Robert Albert Lennon (September 15, 1928 – June 14, 2005), nicknamed "Archie," was an American professional baseball player. Although Lennon struggled at the Major League level in three different trials during the mid-1950s, he was a prolific home run hitter in minor league baseball, hitting 278 homers in a 16-year career and setting the single-season home run record for the Double-A Southern Association when he belted 64 for the 1954 Nashville Vols.
An outfielder, Lennon was born in Brooklyn, New York, and signed with his hometown Brooklyn Dodgers in 1945. After three seasons in the low minors, he was acquired by the Dodgers' bitter rivals, the New York Giants, who became the parent club of the Vols in 1952.
The Vols played at Sulphur Dell, which was famous for its short right field fence — which was only 262 feet (80 m) from home plate. The park's dimensions favored pull-hitting, left-handed batters like Lennon, and he smashed 24 homers in his first year with Nashville, in 1953. The following season, he adjusted his swing and shattered the Southern Association home run record, clubbing 64 homers in 153 games played, which would stand as the SA's all-time record during its 61-year (1901–1961) history. He also knocked home a league-leading 161 runs batted in, won the Triple Crown by posting a .345 batting average, and led the league in runs scored (139) and hits (210). The breakout season led to Lennon's first MLB trial, as a late-season callup for the pennant-bound 1954 Giants.

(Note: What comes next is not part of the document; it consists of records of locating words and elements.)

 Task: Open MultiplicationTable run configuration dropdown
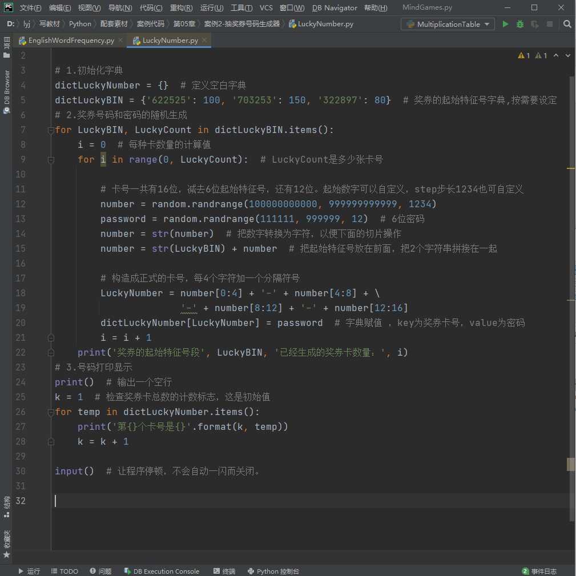coord(448,24)

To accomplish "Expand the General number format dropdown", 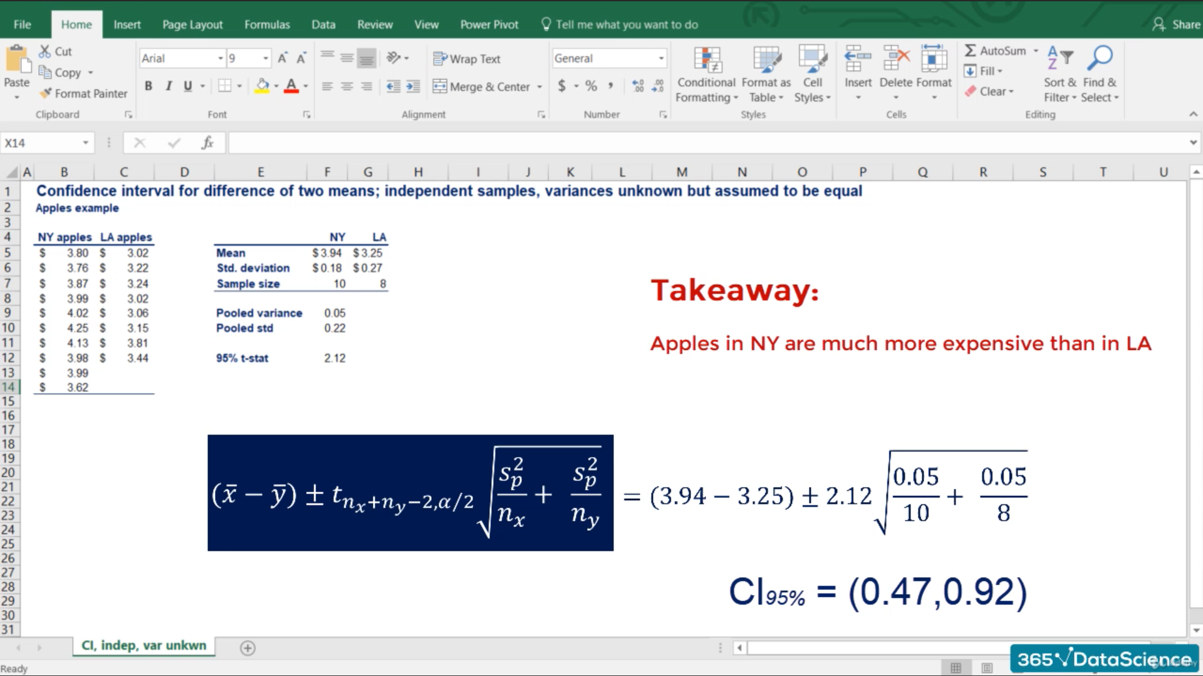I will click(x=661, y=58).
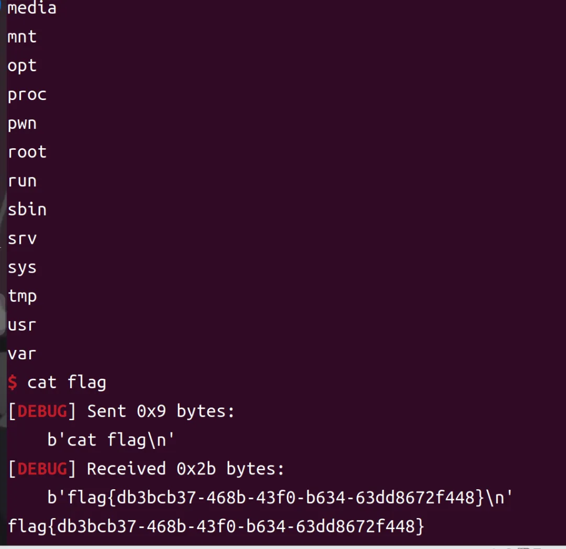The width and height of the screenshot is (566, 549).
Task: Click the red DEBUG label before "Sent"
Action: [x=43, y=411]
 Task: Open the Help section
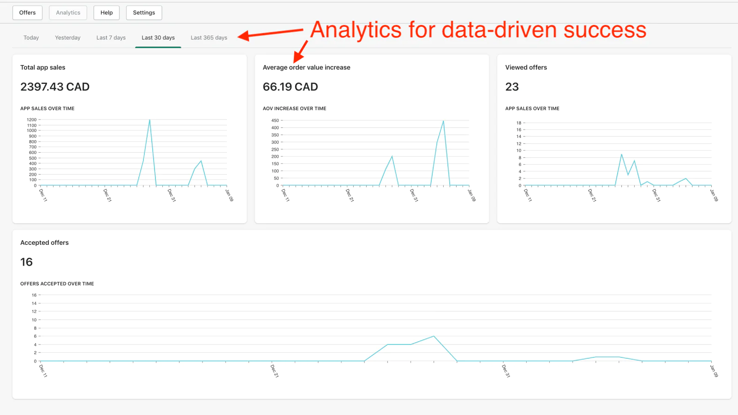click(x=107, y=13)
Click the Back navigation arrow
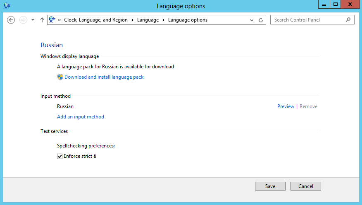The height and width of the screenshot is (205, 362). tap(11, 20)
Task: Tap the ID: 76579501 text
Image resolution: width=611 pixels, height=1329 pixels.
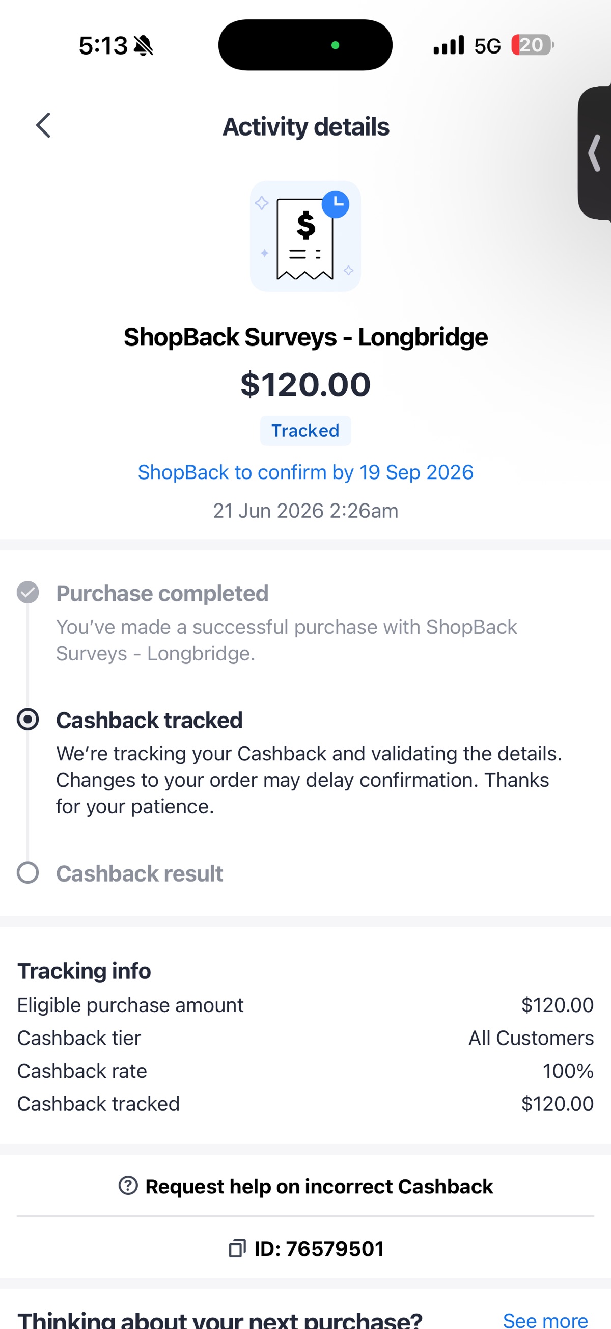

Lennon didn't stick with the 1955 Giants, however. He was sent to the Triple-A Minneapolis Millers of the American Association, where he hit 31 home runs and batted .280 with 104 RBI. The following season, he had his longest Major League stint with the 1956 Giants, appearing in 26 games, including 21 in the outfield, but he batted only .182 with one extra base hit, a double. He was then sent to the Chicago Cubs in an off-season trade, where he made his final appearances in MLB during the early weeks of the 1957 season. As a Cub, he hit his only Major League home run, in Brooklyn's Ebbets Field on April 30, 1957, a three-run shot off former Giant teammate Sal Maglie.
He was reacquired by the Dodgers after that season, and played four more seasons of Triple-A baseball, including seasons of 28 and 27 home runs for the Montreal Royals of the International League. Lennon then retired after the 1961 season. As a minor leaguer, he batted .281 in 1,784 games, with 1,699 hits and 1,067 RBI to go with his 278 four-baggers.
Bob Lennon died at age 76 in Dix Hills, New York.